Fe-EDTA-Bisamide and Fe-ADR-925, The Iron-Bound Hydrolysis Product of the Cardioprotective Agent Dexrazoxane, Cleave DNA Via the Hydroxyl Radical

1Department of Chemistry, Kenyon College, Gambier, 43022, OH, USA
2Department of Chemistry, University of California, Berkeley 94720, CA, USA

Received 12 February 1997; Accepted 20 February 1997

Copyright © 1997 Hindawi Publishing Corporation.
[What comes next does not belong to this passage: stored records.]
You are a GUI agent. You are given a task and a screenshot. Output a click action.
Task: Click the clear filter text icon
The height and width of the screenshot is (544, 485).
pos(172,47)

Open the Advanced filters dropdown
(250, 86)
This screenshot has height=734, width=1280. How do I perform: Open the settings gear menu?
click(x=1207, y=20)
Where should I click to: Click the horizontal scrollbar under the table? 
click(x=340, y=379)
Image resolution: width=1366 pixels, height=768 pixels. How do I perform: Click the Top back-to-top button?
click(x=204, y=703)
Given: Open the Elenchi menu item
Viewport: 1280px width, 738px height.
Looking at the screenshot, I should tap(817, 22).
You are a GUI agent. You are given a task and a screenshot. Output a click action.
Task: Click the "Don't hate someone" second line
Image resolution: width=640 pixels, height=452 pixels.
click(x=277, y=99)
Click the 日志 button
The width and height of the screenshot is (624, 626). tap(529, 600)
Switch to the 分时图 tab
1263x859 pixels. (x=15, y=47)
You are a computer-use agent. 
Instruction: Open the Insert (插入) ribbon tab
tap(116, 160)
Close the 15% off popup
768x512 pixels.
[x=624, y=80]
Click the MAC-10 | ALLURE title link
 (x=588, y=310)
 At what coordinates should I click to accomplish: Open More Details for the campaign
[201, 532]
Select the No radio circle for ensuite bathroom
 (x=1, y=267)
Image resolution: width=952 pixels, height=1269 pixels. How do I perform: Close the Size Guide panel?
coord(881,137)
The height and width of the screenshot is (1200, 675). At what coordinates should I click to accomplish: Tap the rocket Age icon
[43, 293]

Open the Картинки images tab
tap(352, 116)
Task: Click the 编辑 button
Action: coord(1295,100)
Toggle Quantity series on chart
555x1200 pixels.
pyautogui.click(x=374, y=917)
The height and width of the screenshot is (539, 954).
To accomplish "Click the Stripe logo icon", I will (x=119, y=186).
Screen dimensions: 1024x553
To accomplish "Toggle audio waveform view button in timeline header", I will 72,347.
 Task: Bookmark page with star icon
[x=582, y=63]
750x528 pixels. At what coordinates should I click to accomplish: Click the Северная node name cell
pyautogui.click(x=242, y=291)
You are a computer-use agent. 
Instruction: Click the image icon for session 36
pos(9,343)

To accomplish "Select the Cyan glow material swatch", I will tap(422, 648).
This is an open access article distributed under the Creative Commons Attribution License, which permits unrestricted use, distribution, and reproduction in any medium, provided the original work is properly cited.

Abstract

Use of the antitumor drug doxorubicin is limited by cardiomyopathic side-effects which are believed to be due to iron-mediated hydroxyl radical generation. Dexrazoxane reduces this cardiotoxicity, possibly by removal of iron from doxorubicin by the EDTA-like hydrolysis product of dexrazoxane, ADR-925. However, EDTA-diimides like dexrazoxane, previously used as antitumor agents, are themselves carcinogenic, and recent studies have found that Fe-ADR-925 can also promote hydroxyl radical production. This study demonstrates that, like Fe-EDTA, Fe-ADR-925 and a related desmethyl complex can cleave plasmid DNA under Fenton conditions, and suggests by radical scavenger study that this cleavage is probably via the hydroxyl radical. Differences in DNA cleavage dependence upon concentrations of Fe-EDTA, Fe-ADR-925 and Fe-EDTA-bisamide can be explained by differences in the solution chemistry of the complexes.